[[ Records shown open ]]

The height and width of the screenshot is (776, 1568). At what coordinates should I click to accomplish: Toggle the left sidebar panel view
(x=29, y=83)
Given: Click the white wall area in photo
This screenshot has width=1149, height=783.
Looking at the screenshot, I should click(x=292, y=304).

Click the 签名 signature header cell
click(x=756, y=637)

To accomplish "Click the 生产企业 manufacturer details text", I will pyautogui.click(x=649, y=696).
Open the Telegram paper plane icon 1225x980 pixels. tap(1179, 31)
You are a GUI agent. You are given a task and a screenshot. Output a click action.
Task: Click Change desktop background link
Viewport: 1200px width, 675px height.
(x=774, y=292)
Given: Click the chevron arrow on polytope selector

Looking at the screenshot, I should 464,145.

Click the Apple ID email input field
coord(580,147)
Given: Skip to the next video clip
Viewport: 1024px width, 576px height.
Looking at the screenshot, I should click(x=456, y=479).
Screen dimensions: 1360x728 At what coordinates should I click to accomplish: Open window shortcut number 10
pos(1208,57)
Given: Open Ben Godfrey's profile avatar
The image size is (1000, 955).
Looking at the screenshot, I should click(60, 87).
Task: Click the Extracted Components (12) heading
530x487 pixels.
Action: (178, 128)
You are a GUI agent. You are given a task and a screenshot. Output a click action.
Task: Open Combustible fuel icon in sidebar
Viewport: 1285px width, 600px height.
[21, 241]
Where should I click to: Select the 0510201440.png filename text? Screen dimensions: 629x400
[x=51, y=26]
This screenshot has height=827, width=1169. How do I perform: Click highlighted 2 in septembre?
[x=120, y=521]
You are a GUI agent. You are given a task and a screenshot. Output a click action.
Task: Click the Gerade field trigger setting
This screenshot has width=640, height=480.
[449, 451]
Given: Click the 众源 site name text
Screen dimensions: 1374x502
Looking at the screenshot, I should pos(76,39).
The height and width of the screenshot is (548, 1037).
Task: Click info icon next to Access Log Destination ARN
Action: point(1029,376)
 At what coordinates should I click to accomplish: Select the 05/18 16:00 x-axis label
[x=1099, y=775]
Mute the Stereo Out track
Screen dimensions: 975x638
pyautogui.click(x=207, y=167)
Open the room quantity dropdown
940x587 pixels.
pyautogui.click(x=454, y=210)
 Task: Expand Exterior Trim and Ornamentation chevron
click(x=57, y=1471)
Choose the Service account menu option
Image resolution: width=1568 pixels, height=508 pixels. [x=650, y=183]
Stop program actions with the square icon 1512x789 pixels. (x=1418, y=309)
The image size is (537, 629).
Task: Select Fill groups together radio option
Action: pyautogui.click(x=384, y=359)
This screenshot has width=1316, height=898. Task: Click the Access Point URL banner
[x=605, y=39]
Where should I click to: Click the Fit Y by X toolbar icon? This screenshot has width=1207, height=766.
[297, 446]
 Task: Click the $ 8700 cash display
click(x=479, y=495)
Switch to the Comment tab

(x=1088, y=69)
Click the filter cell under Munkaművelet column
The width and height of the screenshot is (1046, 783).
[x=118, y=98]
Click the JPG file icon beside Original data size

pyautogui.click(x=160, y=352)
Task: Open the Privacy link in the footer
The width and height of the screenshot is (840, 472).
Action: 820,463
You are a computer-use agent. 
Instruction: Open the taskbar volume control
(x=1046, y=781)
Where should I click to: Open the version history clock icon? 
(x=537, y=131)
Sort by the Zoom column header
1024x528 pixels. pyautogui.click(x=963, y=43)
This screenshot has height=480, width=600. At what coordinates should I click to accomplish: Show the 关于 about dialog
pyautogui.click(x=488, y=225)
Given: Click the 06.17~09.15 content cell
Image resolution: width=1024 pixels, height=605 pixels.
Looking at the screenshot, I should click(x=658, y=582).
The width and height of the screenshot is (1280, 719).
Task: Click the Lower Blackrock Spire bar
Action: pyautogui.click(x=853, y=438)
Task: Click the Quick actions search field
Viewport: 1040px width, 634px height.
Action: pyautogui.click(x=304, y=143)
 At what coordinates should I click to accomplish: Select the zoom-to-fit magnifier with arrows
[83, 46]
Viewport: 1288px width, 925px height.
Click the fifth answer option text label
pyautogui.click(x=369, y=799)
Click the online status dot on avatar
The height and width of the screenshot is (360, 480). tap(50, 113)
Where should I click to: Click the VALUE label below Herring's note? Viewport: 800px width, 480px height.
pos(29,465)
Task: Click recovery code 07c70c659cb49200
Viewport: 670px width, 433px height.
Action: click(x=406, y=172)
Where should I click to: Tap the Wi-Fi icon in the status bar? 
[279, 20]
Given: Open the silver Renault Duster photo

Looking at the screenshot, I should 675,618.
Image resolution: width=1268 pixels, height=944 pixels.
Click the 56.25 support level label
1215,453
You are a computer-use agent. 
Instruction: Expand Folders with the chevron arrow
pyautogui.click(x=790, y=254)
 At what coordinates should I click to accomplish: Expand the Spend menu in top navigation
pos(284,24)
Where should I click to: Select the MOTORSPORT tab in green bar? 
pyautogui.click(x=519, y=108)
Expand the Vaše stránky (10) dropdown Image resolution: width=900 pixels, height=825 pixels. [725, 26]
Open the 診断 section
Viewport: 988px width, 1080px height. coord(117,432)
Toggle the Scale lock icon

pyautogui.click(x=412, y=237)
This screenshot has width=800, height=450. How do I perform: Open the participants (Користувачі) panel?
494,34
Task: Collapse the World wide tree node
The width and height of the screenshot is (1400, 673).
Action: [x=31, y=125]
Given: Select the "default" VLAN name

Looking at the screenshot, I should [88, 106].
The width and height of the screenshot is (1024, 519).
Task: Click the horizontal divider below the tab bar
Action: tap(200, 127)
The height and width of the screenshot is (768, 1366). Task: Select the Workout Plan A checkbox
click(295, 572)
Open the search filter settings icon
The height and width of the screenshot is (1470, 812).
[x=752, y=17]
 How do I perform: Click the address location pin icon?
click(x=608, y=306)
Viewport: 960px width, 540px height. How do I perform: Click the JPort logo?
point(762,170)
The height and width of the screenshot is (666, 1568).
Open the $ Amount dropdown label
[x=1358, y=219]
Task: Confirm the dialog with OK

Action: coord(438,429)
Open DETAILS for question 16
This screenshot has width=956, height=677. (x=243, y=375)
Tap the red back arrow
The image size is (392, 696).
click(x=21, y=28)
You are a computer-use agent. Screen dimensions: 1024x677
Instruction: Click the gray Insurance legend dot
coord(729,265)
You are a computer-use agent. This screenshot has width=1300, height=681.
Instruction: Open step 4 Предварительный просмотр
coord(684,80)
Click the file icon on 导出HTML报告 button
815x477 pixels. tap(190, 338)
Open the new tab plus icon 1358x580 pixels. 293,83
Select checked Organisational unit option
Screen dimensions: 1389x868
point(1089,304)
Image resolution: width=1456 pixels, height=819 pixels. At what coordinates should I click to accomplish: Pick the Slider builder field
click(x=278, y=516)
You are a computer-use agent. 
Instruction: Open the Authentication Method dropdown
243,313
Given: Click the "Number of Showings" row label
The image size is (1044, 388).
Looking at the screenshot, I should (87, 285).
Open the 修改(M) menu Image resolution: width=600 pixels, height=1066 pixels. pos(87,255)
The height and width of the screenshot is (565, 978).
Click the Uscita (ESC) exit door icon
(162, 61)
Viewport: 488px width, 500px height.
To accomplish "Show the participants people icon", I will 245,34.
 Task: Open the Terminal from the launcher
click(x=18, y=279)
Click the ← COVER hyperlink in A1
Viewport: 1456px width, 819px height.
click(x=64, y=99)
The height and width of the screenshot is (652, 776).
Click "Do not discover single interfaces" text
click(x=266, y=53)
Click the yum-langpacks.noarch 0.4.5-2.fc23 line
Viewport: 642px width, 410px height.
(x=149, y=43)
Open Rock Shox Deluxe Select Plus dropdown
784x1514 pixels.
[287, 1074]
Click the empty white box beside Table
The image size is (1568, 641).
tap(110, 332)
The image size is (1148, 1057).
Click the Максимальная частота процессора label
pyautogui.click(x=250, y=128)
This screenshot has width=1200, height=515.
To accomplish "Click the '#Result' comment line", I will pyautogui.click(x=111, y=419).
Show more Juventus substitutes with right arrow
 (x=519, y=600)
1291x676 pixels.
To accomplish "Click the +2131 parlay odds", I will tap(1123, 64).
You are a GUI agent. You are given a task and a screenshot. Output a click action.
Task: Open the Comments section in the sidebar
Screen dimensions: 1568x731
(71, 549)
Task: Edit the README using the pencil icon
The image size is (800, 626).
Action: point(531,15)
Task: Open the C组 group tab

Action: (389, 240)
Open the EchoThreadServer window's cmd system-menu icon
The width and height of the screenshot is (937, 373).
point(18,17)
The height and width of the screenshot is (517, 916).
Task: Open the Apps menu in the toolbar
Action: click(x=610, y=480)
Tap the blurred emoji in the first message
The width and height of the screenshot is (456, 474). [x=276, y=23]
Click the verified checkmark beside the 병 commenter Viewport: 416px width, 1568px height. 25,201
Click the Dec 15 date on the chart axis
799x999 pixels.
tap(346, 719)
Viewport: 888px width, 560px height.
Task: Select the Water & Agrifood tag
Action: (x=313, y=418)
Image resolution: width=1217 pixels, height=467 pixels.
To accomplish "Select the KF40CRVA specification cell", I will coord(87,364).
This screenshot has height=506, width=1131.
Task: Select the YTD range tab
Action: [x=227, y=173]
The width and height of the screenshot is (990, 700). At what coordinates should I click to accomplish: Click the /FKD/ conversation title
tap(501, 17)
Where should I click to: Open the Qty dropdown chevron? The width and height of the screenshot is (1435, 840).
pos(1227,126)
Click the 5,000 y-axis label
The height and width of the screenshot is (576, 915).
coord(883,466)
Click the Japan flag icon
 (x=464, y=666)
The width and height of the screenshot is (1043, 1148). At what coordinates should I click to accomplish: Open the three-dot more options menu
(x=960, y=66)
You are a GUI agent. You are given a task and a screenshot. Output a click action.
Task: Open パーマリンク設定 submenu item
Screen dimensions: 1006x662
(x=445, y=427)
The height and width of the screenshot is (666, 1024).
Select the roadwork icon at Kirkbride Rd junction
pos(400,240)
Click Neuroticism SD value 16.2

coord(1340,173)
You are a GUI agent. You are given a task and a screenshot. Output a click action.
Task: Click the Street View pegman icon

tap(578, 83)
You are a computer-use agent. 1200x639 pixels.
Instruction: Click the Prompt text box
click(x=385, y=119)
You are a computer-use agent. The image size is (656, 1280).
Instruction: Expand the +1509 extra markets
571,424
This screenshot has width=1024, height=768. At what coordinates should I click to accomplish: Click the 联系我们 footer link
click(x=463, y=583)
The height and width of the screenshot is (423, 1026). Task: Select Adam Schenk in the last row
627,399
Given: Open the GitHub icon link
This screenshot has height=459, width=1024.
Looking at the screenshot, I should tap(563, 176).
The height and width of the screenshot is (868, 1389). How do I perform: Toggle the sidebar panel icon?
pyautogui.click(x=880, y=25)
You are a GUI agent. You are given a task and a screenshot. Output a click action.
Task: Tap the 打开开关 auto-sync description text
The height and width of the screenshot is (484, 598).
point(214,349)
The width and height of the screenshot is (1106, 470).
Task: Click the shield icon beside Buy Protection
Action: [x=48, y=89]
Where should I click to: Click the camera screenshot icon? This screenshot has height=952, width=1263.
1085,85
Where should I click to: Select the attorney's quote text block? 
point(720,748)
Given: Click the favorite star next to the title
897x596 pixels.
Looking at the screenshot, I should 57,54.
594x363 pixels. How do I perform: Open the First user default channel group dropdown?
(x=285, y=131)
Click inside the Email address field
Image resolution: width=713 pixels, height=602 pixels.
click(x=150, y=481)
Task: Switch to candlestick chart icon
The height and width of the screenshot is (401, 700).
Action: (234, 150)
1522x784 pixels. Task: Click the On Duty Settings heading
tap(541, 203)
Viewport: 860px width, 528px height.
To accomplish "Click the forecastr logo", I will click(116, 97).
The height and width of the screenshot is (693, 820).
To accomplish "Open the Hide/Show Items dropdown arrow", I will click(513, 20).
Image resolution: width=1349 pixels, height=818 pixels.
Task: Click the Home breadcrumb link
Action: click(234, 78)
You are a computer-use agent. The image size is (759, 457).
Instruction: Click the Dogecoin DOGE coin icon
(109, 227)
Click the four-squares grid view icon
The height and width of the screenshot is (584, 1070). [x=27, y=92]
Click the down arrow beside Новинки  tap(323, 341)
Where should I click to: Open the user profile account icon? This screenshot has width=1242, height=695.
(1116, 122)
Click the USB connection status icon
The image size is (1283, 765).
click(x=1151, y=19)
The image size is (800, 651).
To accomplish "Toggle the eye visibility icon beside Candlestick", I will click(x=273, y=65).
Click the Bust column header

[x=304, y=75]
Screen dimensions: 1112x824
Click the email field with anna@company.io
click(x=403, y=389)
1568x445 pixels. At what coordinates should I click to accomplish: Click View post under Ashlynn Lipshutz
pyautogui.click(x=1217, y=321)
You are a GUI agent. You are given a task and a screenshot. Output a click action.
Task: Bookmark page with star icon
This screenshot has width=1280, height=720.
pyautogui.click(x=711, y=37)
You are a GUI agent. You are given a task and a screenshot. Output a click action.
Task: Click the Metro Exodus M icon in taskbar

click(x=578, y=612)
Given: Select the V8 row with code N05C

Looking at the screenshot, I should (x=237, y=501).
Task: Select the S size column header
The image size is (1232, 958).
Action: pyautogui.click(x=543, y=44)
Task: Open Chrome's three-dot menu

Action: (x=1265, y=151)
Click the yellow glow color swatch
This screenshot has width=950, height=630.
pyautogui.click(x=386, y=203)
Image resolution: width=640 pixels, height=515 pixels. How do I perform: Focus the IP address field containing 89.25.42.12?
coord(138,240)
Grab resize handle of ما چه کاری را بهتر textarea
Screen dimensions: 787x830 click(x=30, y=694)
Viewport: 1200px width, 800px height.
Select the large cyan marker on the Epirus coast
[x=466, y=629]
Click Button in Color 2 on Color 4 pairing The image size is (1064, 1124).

[[ Records shown closed ]]

*Task to complete*.
Copy out each line of the records that holds the string "white".

*Answer to the exercise*.
Given: Click the white wall area in photo
Click the empty white box beside Table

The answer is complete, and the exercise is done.